It's all a fuss about nothing.

The “Mystery Minister” is doing no more than stating the obvious. There is nothing new or revelatory in what is being said. Unless it is unaccustomed frankness from a British politician.

The UK/rUK will obviously try to stretch the timetable for removal of Trident as much as possible. The Scottish Government will have to judge how much stretching to permit and what can be demanded as a quid pro quo.

So far, so unremarkable.

But, always going for the most simplistic approach and the shallowest analysis, the media will peddle this as a “climb-down” by the Scottish Government. Some will even try to spin this as the early stages in a deal to let Trident stay in exchange for the currency union being retained. This is nonsense, of course. The Scottish Government's position has not changed one iota.

Trident is obviously massively important to the British state.  But currency union is simply not that important to Scotland.
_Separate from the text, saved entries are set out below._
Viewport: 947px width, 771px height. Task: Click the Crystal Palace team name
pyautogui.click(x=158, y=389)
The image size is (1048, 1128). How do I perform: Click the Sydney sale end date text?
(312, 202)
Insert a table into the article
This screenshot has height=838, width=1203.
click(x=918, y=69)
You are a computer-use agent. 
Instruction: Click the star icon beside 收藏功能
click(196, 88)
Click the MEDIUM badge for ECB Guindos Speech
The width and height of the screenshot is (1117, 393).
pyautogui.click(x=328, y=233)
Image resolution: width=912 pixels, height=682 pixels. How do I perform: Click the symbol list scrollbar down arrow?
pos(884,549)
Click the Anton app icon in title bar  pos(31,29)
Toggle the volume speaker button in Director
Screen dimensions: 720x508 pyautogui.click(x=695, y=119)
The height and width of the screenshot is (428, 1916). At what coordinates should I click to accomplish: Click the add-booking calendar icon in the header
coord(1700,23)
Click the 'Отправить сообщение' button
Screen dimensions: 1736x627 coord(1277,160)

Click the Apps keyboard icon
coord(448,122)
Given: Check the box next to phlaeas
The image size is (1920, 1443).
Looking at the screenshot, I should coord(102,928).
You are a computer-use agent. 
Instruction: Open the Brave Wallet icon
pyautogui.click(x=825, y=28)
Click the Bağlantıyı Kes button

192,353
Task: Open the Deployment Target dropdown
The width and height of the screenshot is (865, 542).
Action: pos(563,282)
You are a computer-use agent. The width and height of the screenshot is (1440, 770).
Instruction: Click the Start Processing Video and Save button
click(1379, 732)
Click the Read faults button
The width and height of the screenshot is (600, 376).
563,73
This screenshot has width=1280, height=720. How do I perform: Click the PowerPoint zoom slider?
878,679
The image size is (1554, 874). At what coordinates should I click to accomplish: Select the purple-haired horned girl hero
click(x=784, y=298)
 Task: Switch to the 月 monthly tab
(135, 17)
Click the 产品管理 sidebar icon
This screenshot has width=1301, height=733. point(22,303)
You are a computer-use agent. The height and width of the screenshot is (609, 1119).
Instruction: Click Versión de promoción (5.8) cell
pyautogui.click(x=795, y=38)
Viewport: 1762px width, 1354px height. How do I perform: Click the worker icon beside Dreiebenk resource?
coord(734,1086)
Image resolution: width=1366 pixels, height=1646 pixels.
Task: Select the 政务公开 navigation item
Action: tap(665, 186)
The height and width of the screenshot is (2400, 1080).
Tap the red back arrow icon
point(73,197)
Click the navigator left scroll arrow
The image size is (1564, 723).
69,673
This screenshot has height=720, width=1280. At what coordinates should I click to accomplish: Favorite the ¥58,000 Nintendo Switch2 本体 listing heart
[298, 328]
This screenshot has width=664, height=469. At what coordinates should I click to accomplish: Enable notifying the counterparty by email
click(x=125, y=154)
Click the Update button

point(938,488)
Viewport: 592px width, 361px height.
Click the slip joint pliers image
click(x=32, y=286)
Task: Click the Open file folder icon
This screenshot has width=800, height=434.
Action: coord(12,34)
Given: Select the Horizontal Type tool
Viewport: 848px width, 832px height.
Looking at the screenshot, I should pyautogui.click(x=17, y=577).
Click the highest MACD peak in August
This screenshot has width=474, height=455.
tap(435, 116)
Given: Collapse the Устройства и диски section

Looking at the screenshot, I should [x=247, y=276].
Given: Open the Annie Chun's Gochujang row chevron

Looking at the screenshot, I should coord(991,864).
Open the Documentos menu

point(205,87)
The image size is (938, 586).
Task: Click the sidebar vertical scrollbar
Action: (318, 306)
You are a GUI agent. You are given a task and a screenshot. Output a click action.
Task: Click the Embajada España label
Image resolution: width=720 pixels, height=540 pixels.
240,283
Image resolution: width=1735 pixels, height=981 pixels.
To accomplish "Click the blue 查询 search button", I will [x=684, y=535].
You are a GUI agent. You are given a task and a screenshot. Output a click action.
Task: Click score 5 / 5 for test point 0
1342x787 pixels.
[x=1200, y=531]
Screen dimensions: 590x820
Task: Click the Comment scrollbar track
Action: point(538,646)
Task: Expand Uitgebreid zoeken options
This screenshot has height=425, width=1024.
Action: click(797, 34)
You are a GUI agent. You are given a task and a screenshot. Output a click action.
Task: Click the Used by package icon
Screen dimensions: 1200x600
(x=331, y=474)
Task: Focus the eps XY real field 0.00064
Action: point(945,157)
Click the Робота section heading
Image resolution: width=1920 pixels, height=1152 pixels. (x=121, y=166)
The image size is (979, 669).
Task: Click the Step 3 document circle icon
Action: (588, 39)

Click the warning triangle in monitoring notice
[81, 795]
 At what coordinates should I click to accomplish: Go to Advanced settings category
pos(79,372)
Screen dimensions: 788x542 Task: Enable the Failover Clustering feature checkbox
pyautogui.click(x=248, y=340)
Certainly not important enough to be bought at the price some are suggesting.

British politicians and the British press see things only from a British perspective. This leads them to miscalculate the relative weighting of negotiating points from Scotland's point of view.

There is absolutely no question of Trident being allowed to remain in Scotland. No government could get elected in Scotland on such a platform. When the "Mystery Minister" talks about the "outlines of a deal" he can be referring to nothing more than a reduction in the amount that the rUK government would have to pay for interim use of Faslane.

Or. more likely, a bit of leeway on the time-scale for the removal of Trident. And that is something that the Scottish Government has to be prepared to negotiate anyway as any attempt to force early removal could easily be portrayed as compromising safety in an unacceptable way for purely political purposes.

But when we are talking about leeway on the time-scale we aren't talking about much. The  "Mystery Minister" almost certainly overestimates the importance of the sterling zone to Scotland and fails to take due account of how important it is to the economy of rUK.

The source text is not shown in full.